爽風上々のブログ

熊本の片田舎に住むリタイア読書人がその時々の心に触れたものを書き散らしています。読んだ本の感想がメインですが(読書記録)、エネルギー問題、食品問題など、また政治経済・環境問題など興味のあるものには触れていきます。

「深掘り!日本の地名」宇田川勝司著

著者の宇田川さんは長年中高で地理を教え、退職後は地理教育のコンサルタントをされているということです。

 

人の住むところ必ず地名というものがありますが、日本では定住して農耕をしてきたためか地名との関係が特に強いようです。

日本人の名字の多くは地名から来ていますが、外国ではあまりそういったことがないようです。

 

地名がどうやって作られたか、自然地形などから来たものもありますが、文化的な歴史からつけられたものもあります。

 

しかし最近の新しく付けられた地名というものは、公募ということもあるもののほとんどは行政機関が付けているようです。

そこには少々問題もあるようです。

 

合併した市町村から文字を取って合成するということも数多く行われています。

これは最近だけでなく以前から行われていました。

東京都大田区の「大田」は大森と蒲田から一文字ずつ。

愛知県蒲郡市は蒲形村と西之郡村から。

静岡県浜岡町は浜松市静岡市にちなんだ合成地名だそうです。

合併前の既存地名の共通文字を足し算したというものもあります。

福島県双葉郡は、それまでの標葉郡と楢葉郡の両方に郡の字があったので、併せて双にしました。

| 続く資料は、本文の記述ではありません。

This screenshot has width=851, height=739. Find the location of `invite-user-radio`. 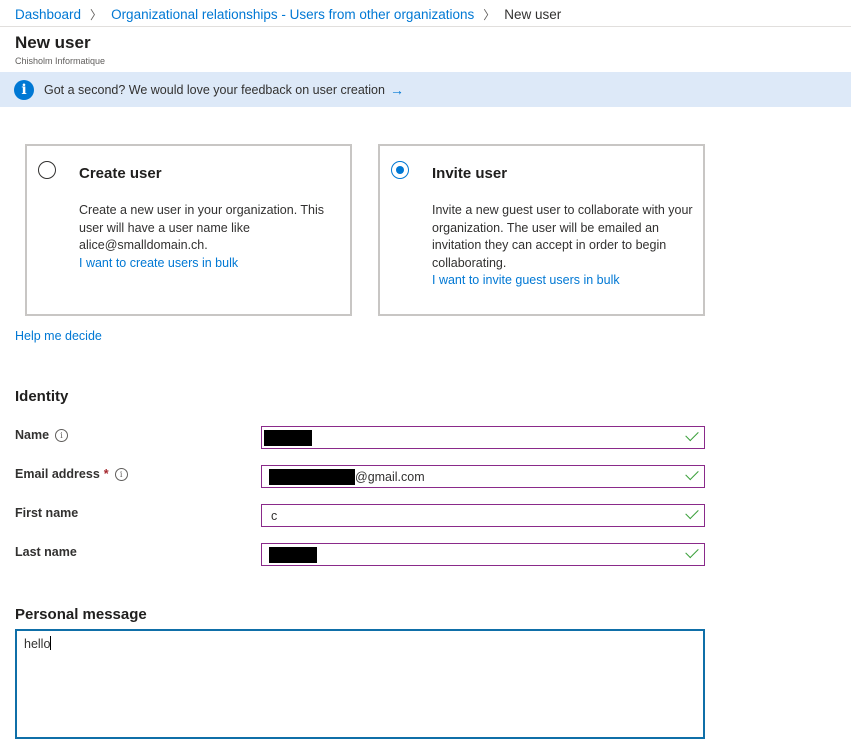

invite-user-radio is located at coordinates (400, 170).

秋田県二ツ井町は、比井野と薄井が合併して両方に井の字が共通していたからだそうです。

 

こういったおかしな地名は、市町村合併にあたってどちらかの名前にしてしまうと吸収されたかのように思われるからということが大きいようです。

そのため、旧地名を残す場合でも漢字を避けてひらがなにしてしまうということもありました。

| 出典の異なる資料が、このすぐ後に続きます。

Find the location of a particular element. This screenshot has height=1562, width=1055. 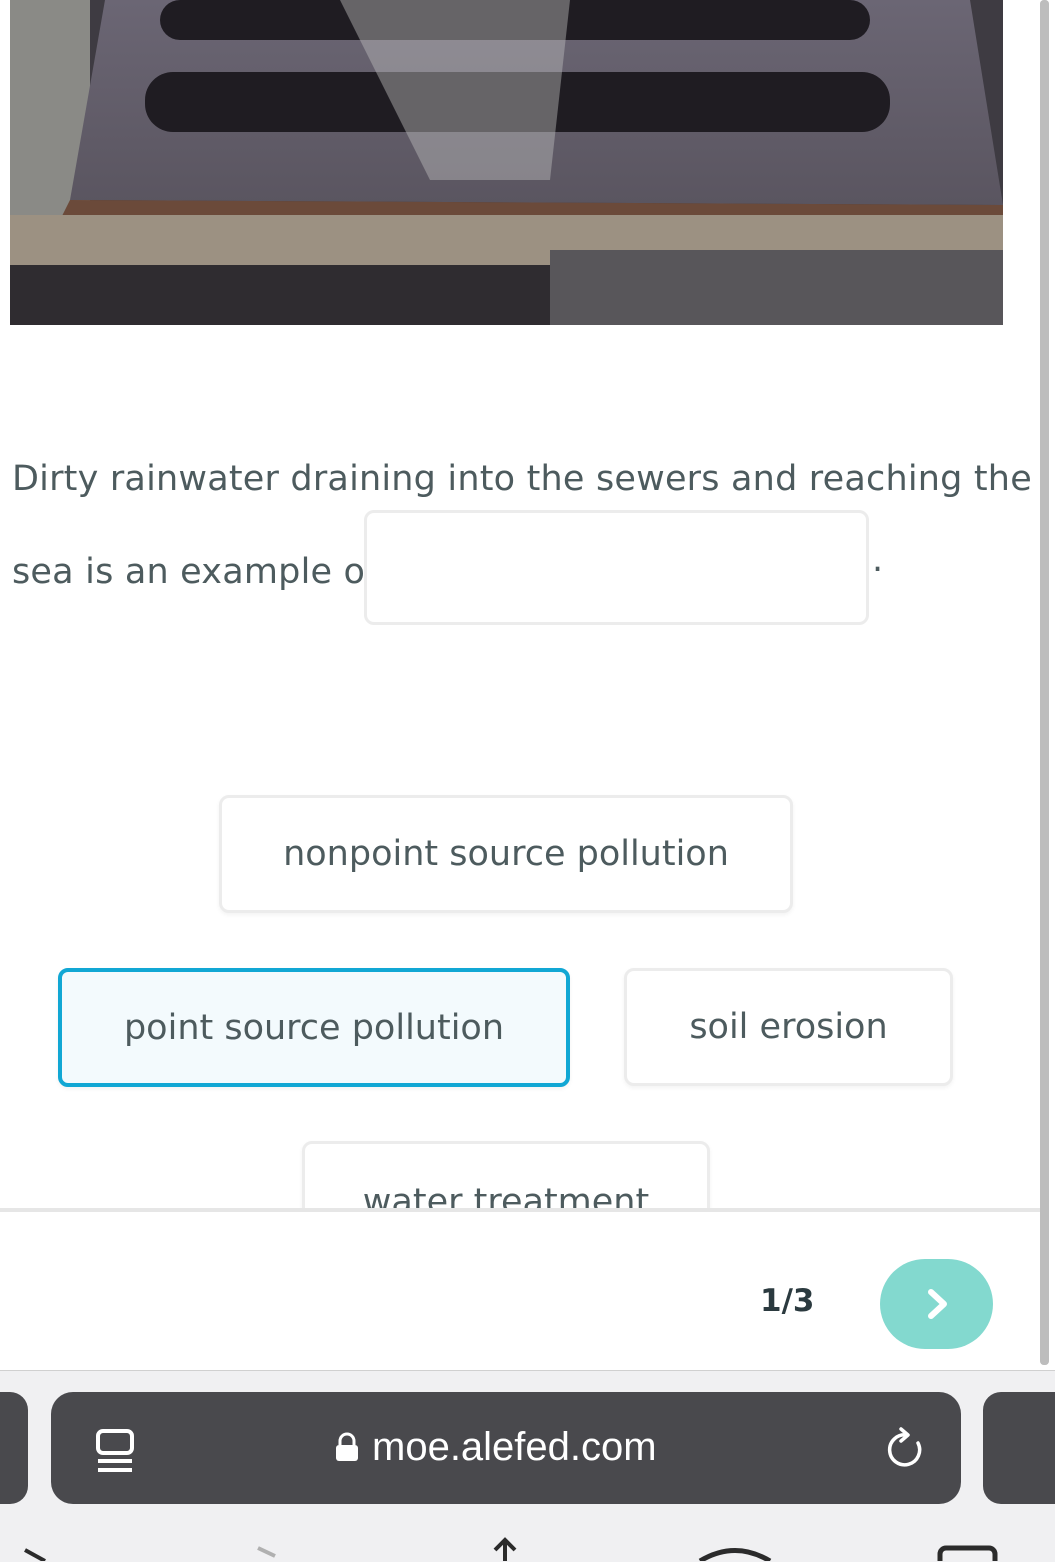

またどちらかの地名を残すことをしないために、大きすぎる地方名を付けてしまうという例も多く見られます。

四国中央市南九州市奥州市といった名称には再考をもとめる署名なども行なわれたようです。

また幸いにも?実施されなかった名称には、山形県はながさ市、長野県中央アルプス市、愛知県南セントレア市などがあったということです。

 

唱歌・童謡に出てくる場所の特定と言うコーナーもありました。

「春の小川」が渋谷区の河骨川ということは結構有名かもしれません。

他にも、「めだかの学校」が神奈川県小田原市荻窪用水、「雪の降る街を」は山形県鶴岡市、「汽車ポッポ」は静岡県御殿場駅、「赤とんぼ」は兵庫県たつの市だそうです。

 

市町村合併の際の変な名前については私もおかしいと感じていましたが、どうやらこの前の平成大合併の時だけではなく、以前から色々とあったようです。

蒲郡や浜岡もそうだとは思わなかった。